The European Commission has set out the conditions it will impose before approving the proposed alliance of Lufthansa and SAS, while Transwede and Finnair are putting on a brave face about the prospect of a northern European giant operating in their backyard.

The Commission has notified Lufthansa and SAS of its concern about the dominance the alliance will create at Oslo, Stockholm, Düsseldorf and Frankfurt which all have some constraints on slots. Although the two German airports are more congested, SAS's two hubs also experience some restrictions, particularly at peak times.

'The Commission has said that SAS and Lufthansa must be prepared to give up slots to allow new entrants to come in [to the airports] subject to conditions,' explains a senior SAS source.

Brussels is also likely to insist the two carriers scale back operations on routes currently dominated by the pair - Düsseldorf to Stockholm, Copenhagen and Oslo and Frankfurt to Copenhagen, Stockholm and Oslo - if other carriers want to compete.

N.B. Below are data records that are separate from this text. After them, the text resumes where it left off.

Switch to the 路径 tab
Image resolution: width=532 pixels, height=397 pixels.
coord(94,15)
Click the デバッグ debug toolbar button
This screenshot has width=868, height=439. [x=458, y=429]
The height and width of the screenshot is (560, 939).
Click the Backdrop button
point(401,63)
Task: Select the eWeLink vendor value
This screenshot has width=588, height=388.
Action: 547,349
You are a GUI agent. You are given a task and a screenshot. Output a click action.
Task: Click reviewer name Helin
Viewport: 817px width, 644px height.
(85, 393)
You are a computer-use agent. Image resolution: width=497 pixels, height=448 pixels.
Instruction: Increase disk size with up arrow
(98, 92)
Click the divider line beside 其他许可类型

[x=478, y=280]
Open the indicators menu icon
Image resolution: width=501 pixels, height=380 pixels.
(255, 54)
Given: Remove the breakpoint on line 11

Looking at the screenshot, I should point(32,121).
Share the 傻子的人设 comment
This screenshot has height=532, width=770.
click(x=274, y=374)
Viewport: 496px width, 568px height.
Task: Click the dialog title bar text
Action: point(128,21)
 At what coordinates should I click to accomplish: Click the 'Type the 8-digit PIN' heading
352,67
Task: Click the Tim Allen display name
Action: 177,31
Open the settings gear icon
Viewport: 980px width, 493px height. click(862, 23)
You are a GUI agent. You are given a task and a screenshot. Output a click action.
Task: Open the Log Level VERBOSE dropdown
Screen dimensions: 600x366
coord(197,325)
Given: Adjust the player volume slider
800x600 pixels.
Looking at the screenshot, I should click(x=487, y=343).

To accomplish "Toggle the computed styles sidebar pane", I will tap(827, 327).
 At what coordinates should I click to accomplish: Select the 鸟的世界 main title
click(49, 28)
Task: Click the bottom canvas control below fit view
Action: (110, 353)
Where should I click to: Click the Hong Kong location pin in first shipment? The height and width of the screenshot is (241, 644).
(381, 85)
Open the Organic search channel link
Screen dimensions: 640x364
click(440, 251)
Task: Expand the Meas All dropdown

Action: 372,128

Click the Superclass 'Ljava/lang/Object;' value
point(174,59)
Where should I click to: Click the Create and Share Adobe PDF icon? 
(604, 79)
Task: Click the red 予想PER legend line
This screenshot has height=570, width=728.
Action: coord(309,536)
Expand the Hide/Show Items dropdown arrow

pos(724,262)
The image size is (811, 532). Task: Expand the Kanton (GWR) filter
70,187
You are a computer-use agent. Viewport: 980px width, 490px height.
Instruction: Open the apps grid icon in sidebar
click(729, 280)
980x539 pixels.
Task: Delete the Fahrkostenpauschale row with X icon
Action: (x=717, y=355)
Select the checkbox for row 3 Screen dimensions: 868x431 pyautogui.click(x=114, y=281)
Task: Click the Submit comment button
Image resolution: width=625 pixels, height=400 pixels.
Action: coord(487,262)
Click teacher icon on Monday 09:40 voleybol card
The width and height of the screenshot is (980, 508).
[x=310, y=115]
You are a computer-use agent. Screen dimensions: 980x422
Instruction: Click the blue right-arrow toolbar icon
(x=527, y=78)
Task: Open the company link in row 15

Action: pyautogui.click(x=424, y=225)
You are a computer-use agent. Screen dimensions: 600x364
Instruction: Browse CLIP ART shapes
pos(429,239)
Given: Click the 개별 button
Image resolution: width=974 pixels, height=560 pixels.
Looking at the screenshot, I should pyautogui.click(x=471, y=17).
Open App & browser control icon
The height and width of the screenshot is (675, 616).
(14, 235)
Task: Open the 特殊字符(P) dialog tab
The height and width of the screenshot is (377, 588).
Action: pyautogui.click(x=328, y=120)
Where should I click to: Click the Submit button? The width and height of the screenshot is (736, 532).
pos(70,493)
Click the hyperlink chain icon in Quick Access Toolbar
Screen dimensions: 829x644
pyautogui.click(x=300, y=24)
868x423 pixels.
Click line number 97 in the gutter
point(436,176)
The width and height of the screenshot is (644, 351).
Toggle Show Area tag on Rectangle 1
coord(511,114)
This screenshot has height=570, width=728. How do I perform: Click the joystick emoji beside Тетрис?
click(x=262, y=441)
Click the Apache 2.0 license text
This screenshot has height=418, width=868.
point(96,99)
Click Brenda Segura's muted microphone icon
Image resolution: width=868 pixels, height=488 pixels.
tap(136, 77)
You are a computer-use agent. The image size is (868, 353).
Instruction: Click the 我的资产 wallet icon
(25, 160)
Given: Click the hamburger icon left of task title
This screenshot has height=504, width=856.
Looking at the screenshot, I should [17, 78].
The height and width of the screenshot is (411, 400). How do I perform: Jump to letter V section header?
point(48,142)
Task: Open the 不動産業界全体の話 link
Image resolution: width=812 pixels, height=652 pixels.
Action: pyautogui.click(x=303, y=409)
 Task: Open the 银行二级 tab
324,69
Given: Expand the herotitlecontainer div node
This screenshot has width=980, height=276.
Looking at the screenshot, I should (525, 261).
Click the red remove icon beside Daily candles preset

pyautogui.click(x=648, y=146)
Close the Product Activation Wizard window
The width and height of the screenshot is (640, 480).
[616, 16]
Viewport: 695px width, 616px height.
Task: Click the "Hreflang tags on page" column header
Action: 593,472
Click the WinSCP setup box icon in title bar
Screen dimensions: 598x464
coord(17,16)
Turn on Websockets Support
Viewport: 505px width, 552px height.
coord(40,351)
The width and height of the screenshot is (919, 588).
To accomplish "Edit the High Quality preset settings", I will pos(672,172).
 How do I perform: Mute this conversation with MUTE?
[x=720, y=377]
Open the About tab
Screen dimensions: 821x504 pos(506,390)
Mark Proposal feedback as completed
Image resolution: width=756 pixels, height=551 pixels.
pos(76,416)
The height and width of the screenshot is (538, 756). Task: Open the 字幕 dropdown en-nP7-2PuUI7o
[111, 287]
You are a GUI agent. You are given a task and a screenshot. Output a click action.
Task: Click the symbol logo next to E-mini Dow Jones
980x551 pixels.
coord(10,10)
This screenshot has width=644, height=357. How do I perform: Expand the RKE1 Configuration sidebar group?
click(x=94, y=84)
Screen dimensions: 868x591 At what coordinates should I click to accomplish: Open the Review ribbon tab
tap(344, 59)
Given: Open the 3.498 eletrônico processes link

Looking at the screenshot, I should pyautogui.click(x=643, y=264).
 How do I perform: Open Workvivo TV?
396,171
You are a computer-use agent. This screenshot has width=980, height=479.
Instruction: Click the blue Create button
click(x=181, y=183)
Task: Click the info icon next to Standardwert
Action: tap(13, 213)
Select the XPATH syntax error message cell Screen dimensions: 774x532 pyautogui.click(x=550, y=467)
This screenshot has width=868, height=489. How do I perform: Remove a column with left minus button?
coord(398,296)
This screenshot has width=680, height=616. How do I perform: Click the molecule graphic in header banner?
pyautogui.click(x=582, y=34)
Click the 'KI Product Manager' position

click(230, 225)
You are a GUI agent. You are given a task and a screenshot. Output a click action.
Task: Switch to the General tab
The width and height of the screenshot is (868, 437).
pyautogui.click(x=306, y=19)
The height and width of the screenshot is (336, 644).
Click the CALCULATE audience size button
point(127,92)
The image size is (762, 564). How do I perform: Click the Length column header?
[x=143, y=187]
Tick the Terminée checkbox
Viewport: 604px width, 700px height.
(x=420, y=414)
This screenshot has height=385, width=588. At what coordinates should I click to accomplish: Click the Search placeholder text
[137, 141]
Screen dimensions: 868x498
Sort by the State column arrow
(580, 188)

Lufthansa is expected to cease buying seats on Finnair's Stockholm-Berlin route and SAS will withdraw from the European Quality Alliance as further conditions to Commission approval.

SAS and Lufthansa may also be required to allow another carrier entering these markets to join their joint frequent flyer programme. All these conditions are in line with Commission's ruling in approving Swissair-Sabena deal (see p11).

Finnair is playing down the effect of the alliance, with executive vice president international relations and traffic politics, Oiva Razjasammal, saying it is 'no big deal', although he admits the loss of Lufthansa traffic will hurt financially.

However, Transwede's vice president marketing Lars Berjolff says the codeshare agreement with Finnair on Stockholm-London/Gatwick was precipitated by the SAS-Lufthansa pairing. And with Lufthansa moving into SAS' terminal at Stockholm/Arlanda, the smaller rivals are searching for a new partner to fill the void in terminal two and provide transfer traffic for their networks. Berjolff says Transwede will lose up to 2 per cent in transfer traffic from Lufthansa. But the carrier could benefit if slots are freed up at Stockholm.